Thousands of Ethiopian Israelis and their supporters marched against police violence in Tel Aviv on Jan. 30, 2018, weeks following the fatal police shooting of Yehuda Biadga. The protests ended with a vigil in Rabin Square. (Activestills.org/Oren Ziv)
Thousands of Ethiopian Israelis and their supporters marched against police violence in Tel Aviv on Jan. 30, 2018, weeks following the fatal police shooting of Yehuda Biadga. The protests ended with a vigil in Rabin Square. (Oren Ziv/Activestills.org)

‘It’s about racism against black people writ large’ 

According to police data provided to the Israel Association for Ethiopian Jews, the number of criminal cases police opened against members of the Ethiopian community between 2014 and 2017 increased by 20 percent, even as it decreased by six percent for the total Jewish population. During those same years, cases opened against Ethiopians accused of assaulting an officer increased by 25 percent.
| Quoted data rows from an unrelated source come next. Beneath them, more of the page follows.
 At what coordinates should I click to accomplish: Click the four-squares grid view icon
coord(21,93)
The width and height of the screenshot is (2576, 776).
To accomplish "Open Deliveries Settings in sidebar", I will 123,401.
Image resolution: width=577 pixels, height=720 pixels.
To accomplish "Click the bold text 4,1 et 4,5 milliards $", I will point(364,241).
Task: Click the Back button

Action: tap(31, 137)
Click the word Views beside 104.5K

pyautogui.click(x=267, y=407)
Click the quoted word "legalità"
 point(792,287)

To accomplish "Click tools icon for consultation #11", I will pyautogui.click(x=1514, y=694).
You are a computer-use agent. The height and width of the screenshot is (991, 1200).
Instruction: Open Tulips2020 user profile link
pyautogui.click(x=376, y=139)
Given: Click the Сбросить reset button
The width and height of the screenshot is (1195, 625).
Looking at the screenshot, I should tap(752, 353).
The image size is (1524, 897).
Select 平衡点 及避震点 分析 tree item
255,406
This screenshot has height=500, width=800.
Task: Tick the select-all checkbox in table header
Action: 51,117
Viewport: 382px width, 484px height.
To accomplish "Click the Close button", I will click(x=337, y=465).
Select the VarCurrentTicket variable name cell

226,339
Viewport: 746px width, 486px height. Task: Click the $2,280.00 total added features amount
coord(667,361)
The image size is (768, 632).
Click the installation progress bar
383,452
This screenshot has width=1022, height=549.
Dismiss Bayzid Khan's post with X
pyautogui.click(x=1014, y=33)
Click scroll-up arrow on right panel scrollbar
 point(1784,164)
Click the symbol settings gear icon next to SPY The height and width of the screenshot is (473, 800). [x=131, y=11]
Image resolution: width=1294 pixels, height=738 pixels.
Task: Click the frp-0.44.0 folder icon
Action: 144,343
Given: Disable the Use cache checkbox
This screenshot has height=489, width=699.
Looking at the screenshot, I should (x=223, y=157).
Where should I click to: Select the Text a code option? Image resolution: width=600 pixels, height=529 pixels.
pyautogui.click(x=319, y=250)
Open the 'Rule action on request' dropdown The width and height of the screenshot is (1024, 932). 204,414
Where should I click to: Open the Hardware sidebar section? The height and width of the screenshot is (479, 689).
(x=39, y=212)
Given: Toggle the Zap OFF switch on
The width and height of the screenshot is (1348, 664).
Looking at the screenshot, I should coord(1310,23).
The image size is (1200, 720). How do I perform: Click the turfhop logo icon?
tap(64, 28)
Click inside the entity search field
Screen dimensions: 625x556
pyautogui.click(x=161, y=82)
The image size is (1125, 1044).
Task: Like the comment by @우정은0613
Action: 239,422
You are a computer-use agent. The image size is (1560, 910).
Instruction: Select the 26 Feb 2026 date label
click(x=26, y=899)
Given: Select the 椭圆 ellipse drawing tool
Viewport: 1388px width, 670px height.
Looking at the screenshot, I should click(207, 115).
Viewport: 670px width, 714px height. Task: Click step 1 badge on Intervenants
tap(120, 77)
Moreover, a report published by the Public Defender’s Office in 2016 found that almost 90 percent of young Israeli offenders of Ethiopian descent are sentenced to prison — three times the percentage for non-immigrant Jewish minors and twice the percentage of Arab minors.

Both social gaps and police violence have pushed governmental authorities to act. Following the bloody protests of 2015, the Israeli government established a ministerial committee headed by Prime Minister Benjamin Netanyahu to look at recommendations made in the 2016 Palmor Report, which acknowledged institutionalized discrimination against Ethiopians and sought solutions that would close socio-economic gaps.

The ministerial committee adopted a 71-point plan to integrate Ethiopians at an estimated cost of NIS 165 million ($45 million) per year. The plan includes increasing the percentage of Ethiopian-Israelis eligible for high school matriculation; increasing the scope of gifted and outstanding students, and placing them in appropriate education programs; increasing the number of officers in the army and in the police force; integrating academics into higher paying jobs in the private sector; and subsidizing vouchers for extracurricular activities for children.

“The Palmor Report showed very clearly that Israeli police disproportionately target Ethiopians,” says Anne Suciu, an attorney for the Association for Civil Rights in Israel who focuses on racial profiling and police violence.

Suciu says the government has recognized that Ethiopians are over-policed, among other minority groups, and it is this recognition that has led the Justice Ministry to allow Ethiopians to request their criminal records be expunged. Still, Suciu says, the police continue targeting Ethiopians due to the color of their skin.

Meanwhile, the police have poured millions of shekels into various programs to strengthen ties with the Ethiopian community — a decision that has been criticized by Ethiopian-Israeli leaders. “This is the same police whose former commissioner said it is ‘natural’ for officers to suspect Ethiopians,” says Mekonen-Degu. “I don’t need them to learn my culture, I don’t need them to eat my food. I need them to stop looking at my son suspiciously.”

The problem, Yerday adds, is anti-black racism among police, whether it targets Ethiopian citizens or African refugees: “If we think that racism begins and ends with Eritreans and Sudanese asylum seekers, we are sorely mistaken. It’s about racism against black people writ large.”

Yerday is exasperated, and it shows. “I don’t know what to tell my community anymore,” she says. “People are calling me every day to tell me they feel helpless and hopeless. Men and women who are afraid of the future. They are afraid for themselves. This place is deteriorating, and I am afraid that we won’t have any reason left to stay here. It’s extremely worrying.”